Top of Page excerpt

A machine-learning approach to finding treatment options for COVID-19
When the COVID-19 pandemic struck in early 2020, doctors and researchers rushed to find effective treatments. There was little time to spare. "Making new drugs takes forever," says Caroline Uhler, a computational biologist in MIT's Department of Electrical Engineering and Computer Science and the Institute for Data, Systems and Society, and an associate member of the Broad Institute of MIT and Harvard. "Really, the only expedient option is to repurpose existing drugs."
Uhler's team has now developed a machine learning-based approach to identify drugs already on the market that could potentially be repurposed to fight COVID-19, particularly in the elderly. The system accounts for changes in gene expression in lung cells caused by both the disease and aging. That combination could allow medical experts to more quickly seek drugs for clinical testing in elderly patients, who tend to experience more severe symptoms. The researchers pinpointed the protein RIPK1 as a promising target for COVID-19 drugs, and they identified three approved drugs that act on the expression of RIPK1.
The research appears today in the journal Nature Communications. Co-authors include MIT Ph.D. students Anastasiya Belyaeva, Adityanarayanan Radhakrishnan, Chandler Squires, and Karren Dai Yang, as well as Ph.D. student Louis Cammarata of Harvard University and long-term collaborator G.V. Shivashankar of ETH Zurich in Switzerland.
Early in the pandemic, it grew clear that COVID-19 harmed older patients more than younger ones, on average. Uhler's team wondered why. "The prevalent hypothesis is the aging immune system," she says. But Uhler and Shivashankar suggested an additional factor: "One of the main changes in the lung that happens through aging is that it becomes stiffer."
The stiffening lung tissue shows different patterns of gene expression than in younger people, even in response to the same signal. "Earlier work by the Shivashankar lab showed that if you stimulate cells on a stiffer substrate with a cytokine, similar to what the virus does, they actually turn on different genes," says Uhler. "So, that motivated this hypothesis. We need to look at aging together with SARS-CoV-2—what are the genes at the intersection of these two pathways?" To select approved drugs that might act on these pathways, the team turned to big data and artificial intelligence.
The researchers zeroed in on the most promising drug repurposing candidates in three broad steps. First, they generated a large list of possible drugs using a machine-learning technique called an autoencoder. Next, they mapped the network of genes and proteins involved in both aging and SARS-CoV-2 infection. Finally, they used statistical algorithms to understand causality in that network, allowing them to pinpoint "upstream" genes that caused cascading effects throughout the network. In principle, drugs targeting those upstream genes and proteins should be promising candidates for clinical trials.

Bottom of Page excerpt
Top of Listed records

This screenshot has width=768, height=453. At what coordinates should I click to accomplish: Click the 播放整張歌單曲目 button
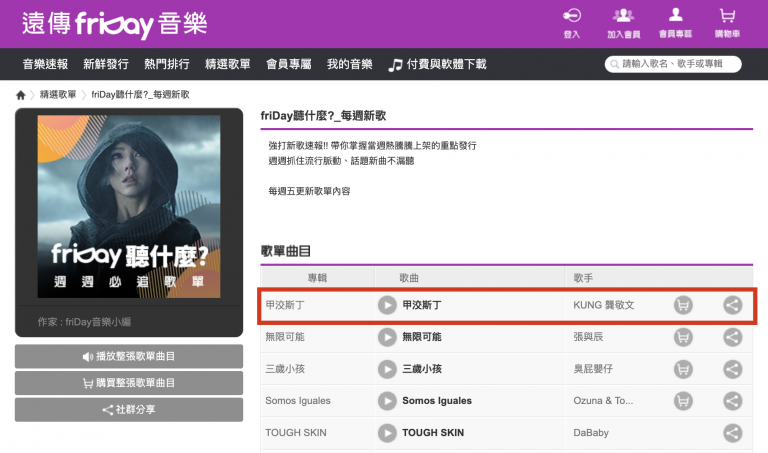coord(129,357)
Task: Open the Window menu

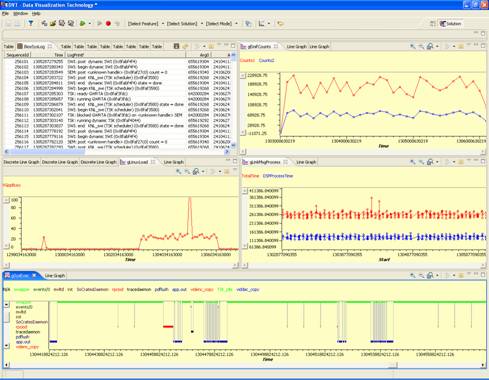Action: (x=20, y=14)
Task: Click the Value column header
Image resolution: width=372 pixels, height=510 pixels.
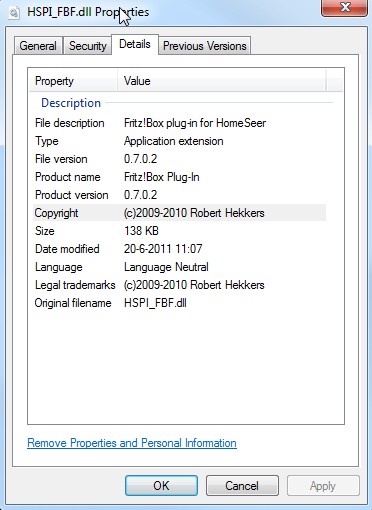Action: (x=222, y=81)
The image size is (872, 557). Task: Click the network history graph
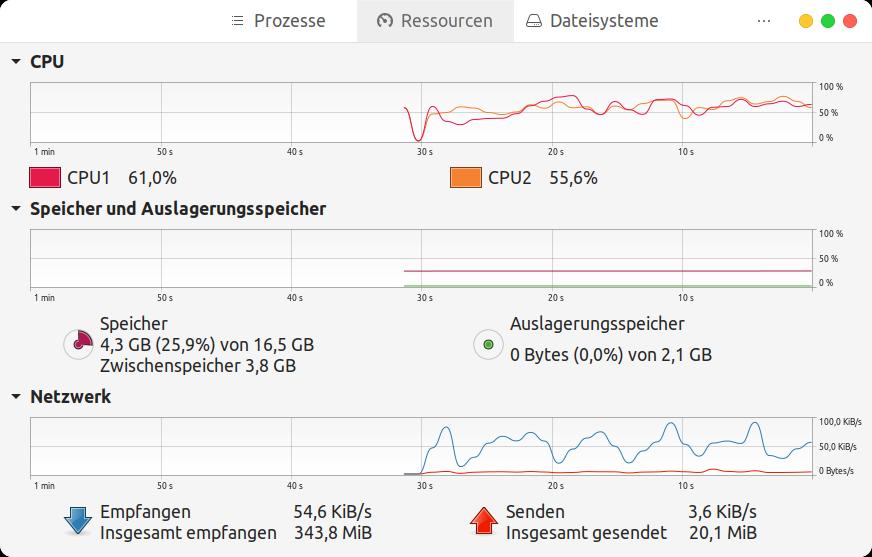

Bottom of Listed records

### [To do]
In the article on repurposing drugs for COVID-19, which machine-learning technique did the researchers use to produce their large list of possible drugs?

### [Solved problem]
An autoencoder.